• What is needed: The answer should be a single number: how many lines in the material contain "logo".

• Supplied material:
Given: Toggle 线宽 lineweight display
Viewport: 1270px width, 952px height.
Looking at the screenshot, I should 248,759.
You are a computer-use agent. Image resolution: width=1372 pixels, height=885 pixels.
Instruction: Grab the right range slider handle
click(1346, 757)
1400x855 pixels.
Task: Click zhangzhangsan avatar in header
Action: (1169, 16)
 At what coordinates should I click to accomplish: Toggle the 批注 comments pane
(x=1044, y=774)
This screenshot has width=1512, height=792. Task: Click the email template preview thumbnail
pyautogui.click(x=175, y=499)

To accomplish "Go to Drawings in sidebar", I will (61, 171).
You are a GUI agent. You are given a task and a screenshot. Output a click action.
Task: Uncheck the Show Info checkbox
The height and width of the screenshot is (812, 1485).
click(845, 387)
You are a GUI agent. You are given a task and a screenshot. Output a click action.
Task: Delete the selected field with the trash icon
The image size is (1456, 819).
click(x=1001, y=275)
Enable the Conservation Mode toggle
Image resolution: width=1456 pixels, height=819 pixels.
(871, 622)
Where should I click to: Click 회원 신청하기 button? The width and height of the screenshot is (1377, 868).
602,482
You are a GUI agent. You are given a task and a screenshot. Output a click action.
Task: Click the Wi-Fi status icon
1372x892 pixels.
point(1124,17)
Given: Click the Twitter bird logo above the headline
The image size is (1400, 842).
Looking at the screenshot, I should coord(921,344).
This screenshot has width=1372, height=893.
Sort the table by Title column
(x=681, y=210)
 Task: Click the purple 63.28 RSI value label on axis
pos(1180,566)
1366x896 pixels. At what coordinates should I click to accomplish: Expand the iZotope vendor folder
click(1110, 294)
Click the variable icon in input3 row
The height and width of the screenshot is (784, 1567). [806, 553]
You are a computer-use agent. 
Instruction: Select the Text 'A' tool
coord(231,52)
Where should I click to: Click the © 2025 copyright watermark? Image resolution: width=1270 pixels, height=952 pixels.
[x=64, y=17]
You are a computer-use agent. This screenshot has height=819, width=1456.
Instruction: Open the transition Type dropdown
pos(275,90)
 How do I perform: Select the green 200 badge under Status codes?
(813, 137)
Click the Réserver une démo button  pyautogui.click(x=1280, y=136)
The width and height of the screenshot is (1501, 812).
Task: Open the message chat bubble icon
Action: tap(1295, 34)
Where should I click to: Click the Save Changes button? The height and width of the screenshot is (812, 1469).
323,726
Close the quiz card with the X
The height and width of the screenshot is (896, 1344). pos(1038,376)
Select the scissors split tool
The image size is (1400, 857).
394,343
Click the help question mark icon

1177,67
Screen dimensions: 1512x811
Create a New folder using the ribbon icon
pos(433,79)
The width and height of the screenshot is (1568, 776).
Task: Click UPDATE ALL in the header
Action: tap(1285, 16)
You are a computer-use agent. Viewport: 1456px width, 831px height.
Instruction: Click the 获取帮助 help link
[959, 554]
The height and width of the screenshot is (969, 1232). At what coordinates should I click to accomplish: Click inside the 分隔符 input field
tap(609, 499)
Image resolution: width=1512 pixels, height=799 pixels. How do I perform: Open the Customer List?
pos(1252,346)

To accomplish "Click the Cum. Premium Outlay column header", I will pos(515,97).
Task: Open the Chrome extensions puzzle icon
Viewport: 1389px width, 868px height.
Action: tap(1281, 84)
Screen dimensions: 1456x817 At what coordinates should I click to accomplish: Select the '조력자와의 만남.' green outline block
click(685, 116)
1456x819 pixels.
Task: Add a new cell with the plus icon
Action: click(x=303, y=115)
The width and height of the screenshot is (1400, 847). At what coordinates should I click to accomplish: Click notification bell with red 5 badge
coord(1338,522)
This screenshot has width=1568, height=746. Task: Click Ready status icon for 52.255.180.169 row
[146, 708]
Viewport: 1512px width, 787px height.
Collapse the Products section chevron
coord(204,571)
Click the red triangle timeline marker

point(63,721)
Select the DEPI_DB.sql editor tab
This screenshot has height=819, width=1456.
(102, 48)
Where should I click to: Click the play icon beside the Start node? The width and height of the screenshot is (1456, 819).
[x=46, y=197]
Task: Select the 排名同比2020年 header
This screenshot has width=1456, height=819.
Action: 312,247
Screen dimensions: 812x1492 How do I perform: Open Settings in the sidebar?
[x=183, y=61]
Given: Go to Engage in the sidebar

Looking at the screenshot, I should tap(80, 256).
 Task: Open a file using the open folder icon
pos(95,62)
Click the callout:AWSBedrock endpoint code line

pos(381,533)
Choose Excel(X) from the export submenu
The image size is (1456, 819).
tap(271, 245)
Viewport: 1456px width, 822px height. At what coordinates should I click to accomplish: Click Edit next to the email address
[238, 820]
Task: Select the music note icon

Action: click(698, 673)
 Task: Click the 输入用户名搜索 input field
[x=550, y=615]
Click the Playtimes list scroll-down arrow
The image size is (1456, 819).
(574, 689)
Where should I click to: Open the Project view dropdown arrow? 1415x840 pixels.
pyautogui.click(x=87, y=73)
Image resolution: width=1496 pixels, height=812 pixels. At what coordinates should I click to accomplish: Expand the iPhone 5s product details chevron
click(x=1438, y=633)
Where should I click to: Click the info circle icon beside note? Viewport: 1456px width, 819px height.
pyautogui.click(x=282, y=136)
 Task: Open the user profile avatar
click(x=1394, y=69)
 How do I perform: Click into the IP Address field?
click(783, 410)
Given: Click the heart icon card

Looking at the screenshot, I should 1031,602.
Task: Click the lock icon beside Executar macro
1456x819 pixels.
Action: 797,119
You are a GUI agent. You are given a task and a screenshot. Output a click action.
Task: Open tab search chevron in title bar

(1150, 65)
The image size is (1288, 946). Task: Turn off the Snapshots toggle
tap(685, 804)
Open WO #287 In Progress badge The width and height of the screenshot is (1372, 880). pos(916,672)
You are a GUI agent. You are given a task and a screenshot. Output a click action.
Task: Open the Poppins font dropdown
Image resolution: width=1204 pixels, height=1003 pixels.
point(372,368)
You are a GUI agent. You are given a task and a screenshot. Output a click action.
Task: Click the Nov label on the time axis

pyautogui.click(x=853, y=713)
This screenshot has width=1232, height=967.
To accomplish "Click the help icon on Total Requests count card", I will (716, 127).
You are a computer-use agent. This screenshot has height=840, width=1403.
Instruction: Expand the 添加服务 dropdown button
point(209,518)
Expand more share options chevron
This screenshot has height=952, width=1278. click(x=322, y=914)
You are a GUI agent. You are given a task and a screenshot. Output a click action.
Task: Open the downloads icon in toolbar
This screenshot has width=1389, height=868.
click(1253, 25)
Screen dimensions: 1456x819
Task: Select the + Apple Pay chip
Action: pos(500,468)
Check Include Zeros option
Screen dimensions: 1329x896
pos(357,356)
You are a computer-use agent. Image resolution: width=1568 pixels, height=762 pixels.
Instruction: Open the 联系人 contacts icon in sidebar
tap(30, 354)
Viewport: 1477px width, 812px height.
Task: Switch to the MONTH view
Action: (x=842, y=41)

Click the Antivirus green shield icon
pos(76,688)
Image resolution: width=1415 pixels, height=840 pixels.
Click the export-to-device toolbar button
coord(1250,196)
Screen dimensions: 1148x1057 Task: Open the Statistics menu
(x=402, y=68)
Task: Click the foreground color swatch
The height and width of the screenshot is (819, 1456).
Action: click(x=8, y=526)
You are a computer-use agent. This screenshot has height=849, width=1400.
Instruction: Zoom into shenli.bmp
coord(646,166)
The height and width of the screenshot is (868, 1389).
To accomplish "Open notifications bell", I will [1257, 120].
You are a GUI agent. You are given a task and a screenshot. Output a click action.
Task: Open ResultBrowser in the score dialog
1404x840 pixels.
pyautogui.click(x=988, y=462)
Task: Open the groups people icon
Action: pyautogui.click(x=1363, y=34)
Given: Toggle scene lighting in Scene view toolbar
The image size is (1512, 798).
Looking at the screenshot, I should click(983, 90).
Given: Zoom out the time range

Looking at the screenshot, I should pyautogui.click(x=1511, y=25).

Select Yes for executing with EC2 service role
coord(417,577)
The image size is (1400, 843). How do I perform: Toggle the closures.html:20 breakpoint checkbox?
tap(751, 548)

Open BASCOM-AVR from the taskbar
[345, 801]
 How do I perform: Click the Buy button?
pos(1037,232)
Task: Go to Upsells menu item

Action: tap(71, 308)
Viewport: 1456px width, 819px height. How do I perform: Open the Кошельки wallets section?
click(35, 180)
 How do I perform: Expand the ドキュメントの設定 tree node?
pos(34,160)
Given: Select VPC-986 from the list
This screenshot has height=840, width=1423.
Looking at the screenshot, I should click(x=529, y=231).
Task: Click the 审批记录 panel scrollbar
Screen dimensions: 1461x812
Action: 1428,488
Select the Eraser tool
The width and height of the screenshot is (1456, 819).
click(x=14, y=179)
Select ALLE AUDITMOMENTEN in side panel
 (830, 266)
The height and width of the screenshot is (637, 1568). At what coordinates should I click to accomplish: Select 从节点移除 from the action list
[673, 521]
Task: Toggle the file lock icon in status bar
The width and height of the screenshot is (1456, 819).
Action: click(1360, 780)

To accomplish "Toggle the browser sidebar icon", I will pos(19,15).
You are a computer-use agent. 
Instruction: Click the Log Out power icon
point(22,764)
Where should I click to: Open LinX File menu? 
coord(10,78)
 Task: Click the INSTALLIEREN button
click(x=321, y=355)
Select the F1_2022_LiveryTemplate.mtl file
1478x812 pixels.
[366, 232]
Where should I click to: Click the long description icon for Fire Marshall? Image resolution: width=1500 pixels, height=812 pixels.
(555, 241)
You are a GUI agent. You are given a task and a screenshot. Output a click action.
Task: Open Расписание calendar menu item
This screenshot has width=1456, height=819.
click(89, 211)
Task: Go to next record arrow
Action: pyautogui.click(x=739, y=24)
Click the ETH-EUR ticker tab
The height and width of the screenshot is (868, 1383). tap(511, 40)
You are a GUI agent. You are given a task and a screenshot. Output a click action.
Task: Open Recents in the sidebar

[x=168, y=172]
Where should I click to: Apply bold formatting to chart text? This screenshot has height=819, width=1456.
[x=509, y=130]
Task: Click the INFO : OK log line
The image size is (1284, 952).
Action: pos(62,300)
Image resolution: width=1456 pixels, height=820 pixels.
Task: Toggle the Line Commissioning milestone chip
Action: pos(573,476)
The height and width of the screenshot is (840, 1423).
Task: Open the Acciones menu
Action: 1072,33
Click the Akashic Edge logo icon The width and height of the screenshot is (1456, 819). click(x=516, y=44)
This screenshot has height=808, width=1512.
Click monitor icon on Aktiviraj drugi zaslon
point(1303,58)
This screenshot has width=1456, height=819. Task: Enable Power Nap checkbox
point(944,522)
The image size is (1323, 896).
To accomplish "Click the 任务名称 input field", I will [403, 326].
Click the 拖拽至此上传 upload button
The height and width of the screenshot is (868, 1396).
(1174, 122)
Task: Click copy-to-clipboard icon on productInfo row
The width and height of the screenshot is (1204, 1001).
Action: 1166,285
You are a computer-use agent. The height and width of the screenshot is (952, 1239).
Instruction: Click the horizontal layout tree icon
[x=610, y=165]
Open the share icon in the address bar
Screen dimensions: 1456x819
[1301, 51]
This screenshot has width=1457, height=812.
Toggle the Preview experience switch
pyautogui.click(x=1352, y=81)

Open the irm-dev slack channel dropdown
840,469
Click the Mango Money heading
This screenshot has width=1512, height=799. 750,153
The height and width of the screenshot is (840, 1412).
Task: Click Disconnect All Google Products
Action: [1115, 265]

• Answer for the task: 2